Glenn Gould: Beethoven Sonatas Opp. 109, 110, 111 (Courtesy: www.myplaydirect.com)

Glenn Gould: Beethoven Sonatas Opp. 109, 110, 111 (Courtesy: http://www.myplaydirect.com)

This sonata has travelled with me since January of 1966, when I purchased, in Ottawa, Glenn Gould’s Columbia LP of Opp. 109, 110, and 111. His interpretations of all three remain, to me, essentially unmatched, but it was Op. 109 that made the immediate and lasting impression upon me, and I have revisited it annually around the same time of each winter.

András Schiff, in his remarkable lecture, declares the third movement of Op. 109 his favourite movement of the piano sonatas, so I was delighted that my own perspective is shared by one whose ability and learning I cannot emulate.

Schiff observes that the final triptych of Beethoven’s piano sonatas shares an interrelationship that is also found in the three final symphonies of Mozart and the final three piano sonatas of Schubert. He points out the allusion to Es ist vollbracht from the Johannes-Passion of Bach; the compaction of material throughout (which, to my mind, is also evident in the F minor string quartet, Op. 95); and, that the sonata, as others have observed, has no beginning and no end, for it arises and subsides in the flow of things.

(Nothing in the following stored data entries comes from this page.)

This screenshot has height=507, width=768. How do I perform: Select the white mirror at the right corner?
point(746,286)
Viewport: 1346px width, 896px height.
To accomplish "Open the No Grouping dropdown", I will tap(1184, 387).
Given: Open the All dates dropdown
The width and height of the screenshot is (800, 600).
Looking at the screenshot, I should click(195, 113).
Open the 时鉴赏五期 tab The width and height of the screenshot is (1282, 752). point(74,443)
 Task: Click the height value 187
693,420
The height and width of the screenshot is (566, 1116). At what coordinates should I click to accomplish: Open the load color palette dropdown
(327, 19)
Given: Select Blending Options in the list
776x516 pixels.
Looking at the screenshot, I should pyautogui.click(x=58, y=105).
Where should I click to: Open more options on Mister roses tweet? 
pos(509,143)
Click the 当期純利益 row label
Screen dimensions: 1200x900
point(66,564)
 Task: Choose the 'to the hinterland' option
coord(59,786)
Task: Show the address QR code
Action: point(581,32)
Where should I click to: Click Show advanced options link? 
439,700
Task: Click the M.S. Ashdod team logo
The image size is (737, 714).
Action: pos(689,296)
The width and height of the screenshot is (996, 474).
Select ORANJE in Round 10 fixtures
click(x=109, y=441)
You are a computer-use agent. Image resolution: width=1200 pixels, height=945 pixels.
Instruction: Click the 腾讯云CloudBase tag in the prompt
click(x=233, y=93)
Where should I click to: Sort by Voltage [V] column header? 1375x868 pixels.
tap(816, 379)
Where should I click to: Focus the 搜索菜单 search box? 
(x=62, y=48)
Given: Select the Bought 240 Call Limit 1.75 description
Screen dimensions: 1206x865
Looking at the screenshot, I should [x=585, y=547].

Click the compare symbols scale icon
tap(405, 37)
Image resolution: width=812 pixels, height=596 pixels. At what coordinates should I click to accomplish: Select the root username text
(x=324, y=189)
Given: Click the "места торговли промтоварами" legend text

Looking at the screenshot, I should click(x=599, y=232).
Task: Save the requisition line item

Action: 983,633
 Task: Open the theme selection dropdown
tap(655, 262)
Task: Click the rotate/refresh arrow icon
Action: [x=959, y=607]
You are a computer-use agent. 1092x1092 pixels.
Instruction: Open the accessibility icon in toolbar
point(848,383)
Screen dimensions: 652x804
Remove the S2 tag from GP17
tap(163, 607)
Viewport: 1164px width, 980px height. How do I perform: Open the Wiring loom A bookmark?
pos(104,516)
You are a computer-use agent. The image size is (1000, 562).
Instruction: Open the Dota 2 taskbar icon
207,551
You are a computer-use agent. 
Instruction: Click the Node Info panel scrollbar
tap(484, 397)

Beethoven: Op. 109, aria of the third movement

Beethoven: Op. 109, aria of the third movement

The incomparable final movement, of six variations upon a sarabande that is a descendant of the opening aria of Bach’s Goldberg Variations, moves through bel canto, a pointillist “mosaic,” a quickness of thirds, kindness piacevole, a credo that clearly relates to the Missa Solemnis, and a diminution of note values that begin with the minim and ultimately dissolve into the trill. Whereafter the sarabande is restated, and the sonata comes to its end in the midst of all that is around it that is heard in the silence.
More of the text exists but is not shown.